> _ИСХОДНЫЙ ОТРЫВОК_
********************

Григорий Свирский - На лобном месте. Литература нравственного сопротивления. 1946-1986
Кто-то прогудел деловито: «Ну, правда — она нужна. На ней все держимся. Только я, мужики, чего-то опять не понимаю. Не могу понять, что у нас в районе делается? Вот ведь сказали — планируйте снизу, пусть колхоз решает, что ему выгодно сеять, что нет. А план не утверждают. Третий раз вернули для поправок… От нашего плана опять ничего не осталось».
Разговор обретает глубину: от сахара, от коров — к тому, что руки у людей связаны.
«Вот тебе и правда. Не верят нам», — говорит один из героев. «Правду у нас в районе сажают только в почетные президиумы, чтоб не обижалась да помалкивала», — сказал другой колхозник и бросил окурок в горшок. Ввернул слово и Щукин, кладовщик: «Правда нужна только для собраний, по праздникам, как критика и самокритика. К делу она неприменима, — так, что ли, выходит?»
Так и длится этот обмен репликами. Обычный человеческий разговор людей, которым надоела ложь. Хотя иные, как новый кладовщик, уже успевают извлечь из нее выгоду. Очень просто уговорить себя: власть кто? Партия… Значит, и я власть, давай должность!
Завершается эта вполне человеческая доверительная беседа односельчан досадливой репликой одного из героев, который был в районе, у самого, и сказал тому: «… Что ж вы. говорю, с нами делаете? Не согласятся колхозники третий раз план изменять. А он говорит: «Вот ты и убеждай. Мы тебя раньше убеждали, когда колхозы организовывали. А сейчас ты убеждай других. Проводи партийную линию. Вы, говорит, теперь наши рычаги в деревне».
Так впервые появляется это словечко: рычаги. В каком значении? Для какой цели людей рычагами назвали? Для того, как видите, чтоб восторжествовала официальная ложь. Неосуществимые планы. Планы-разорители. Чтоб сеяли не то, что деды сеяли и что взойдет. А то, что решили в Москве да по областям и районам разверстали.
Другая власть — другие «планы» в почете…
Как в таком случае может вести себя секретарь райкома? Честный — напишет протест, подставит голову под удар. Нечестный… Сама система, как видим, отбирает их, как сортовые зерна. Один к одному. «Он с народом не разговаривает по-простому, — рассказывает о секретаре райкома тот же колхозник. — Ведь знает, что получаем в колхозе по сто граммов на трудодень. А твердит одно: «С каждым годом растет стоимость трудодня и увеличивается благосостояние». Коров в нашем колхозе не стало. А он: «С каждым годом растет и крепнет колхозное животноводство». Скажи, мол, живете вы неважно потому-то и потому-то, но будете жить лучше, скажи, и люди охотнее за работу возьмутся…»
Но правды секретарь райкома не говорит, он лжет…
Если иметь в виду, что лжет-то он не своими словами, а словами, почерпнутыми из докладов руководителей государства Хрущева, Булганина, лжет, так сказать, государственными стереотипами, нетрудно понять тот огромный риск, на который пошел Александр Яшин, решившись порвать с укоренившейся государственной ложью.

********************

> _СОХРАНЁННЫЕ СТРОКИ_
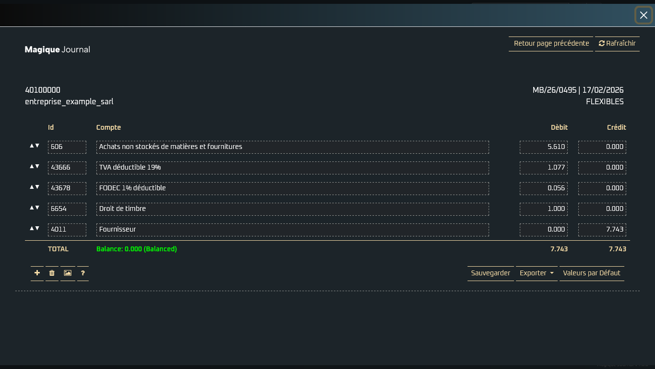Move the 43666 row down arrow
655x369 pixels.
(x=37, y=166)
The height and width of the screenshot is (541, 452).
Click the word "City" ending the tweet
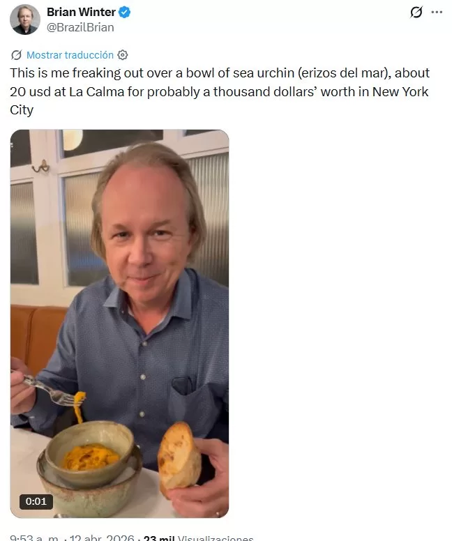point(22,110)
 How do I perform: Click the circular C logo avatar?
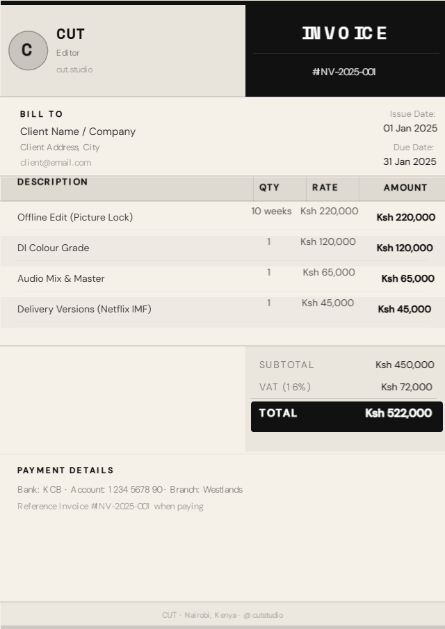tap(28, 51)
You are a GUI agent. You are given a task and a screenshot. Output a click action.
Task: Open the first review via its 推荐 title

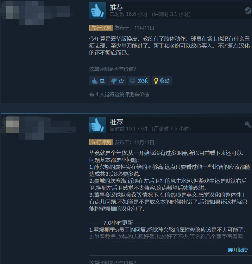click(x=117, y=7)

********************

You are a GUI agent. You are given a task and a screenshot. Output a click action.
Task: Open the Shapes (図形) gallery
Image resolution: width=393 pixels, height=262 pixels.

********************

> _ЗАДАНИЕ A_
Перескажите короче абзац отрывка об Александре Яшине, начинающийся словами «Так впервые появляется это словечко», сохранив его главные факты.
> _ЗАДАНИЕ B_
Выпишите из отрывка об Александре Яшине без изменений фрагмент от слов «Так впервые появляется» до слов «и районам разверстали.» включительно.
> _ЗАДАНИЕ C_
Продолжите отрывок об Александре Яшине, начав сразу после его последнего предложения.
Листинг представляет собой отдельный материал и к отрывку об Александре Яшине не относится.

> _ВЕРНЫЙ ОТВЕТ A_
Здесь впервые появляется слово «рычаги». Людей так назвали, чтобы восторжествовала официальная ложь: неосуществимые, разорительные планы. По ним сеют не то, что сеяли деды и что взойдёт, а то, что решили в Москве и распределили по областям и районам.

> _ВЕРНЫЙ ОТВЕТ B_
Так впервые появляется это словечко: рычаги. В каком значении? Для какой цели людей рычагами назвали? Для того, как видите, чтоб восторжествовала официальная ложь. Неосуществимые планы. Планы-разорители. Чтоб сеяли не то, что деды сеяли и что взойдет. А то, что решили в Москве да по областям и районам разверстали.

> _ВЕРНЫЙ ОТВЕТ C_
Идет он в своем разрыве до конца. Что называется, режет по живому.
Немного откашлявшись, но еще не разгибаясь, один из колхозников поднял голову и сказал с хрипотцой: «Начальники наши районные с народом разговаривать разучились, стыдятся. Сами все понимают, а прыгнуть боязно. Где уж тут убеждать?.. На рычаги надеются… Дома заколоченные в деревне видят, а сказать об этом вслух не хотят. Только и забот, чтоб в сводках все цифры были круглые».
А тут лампа гаснуть начала, и кто-то замечает, между прочим: «Эх, черт, погаснет без воздуха. Лампе тоже воздух нужен».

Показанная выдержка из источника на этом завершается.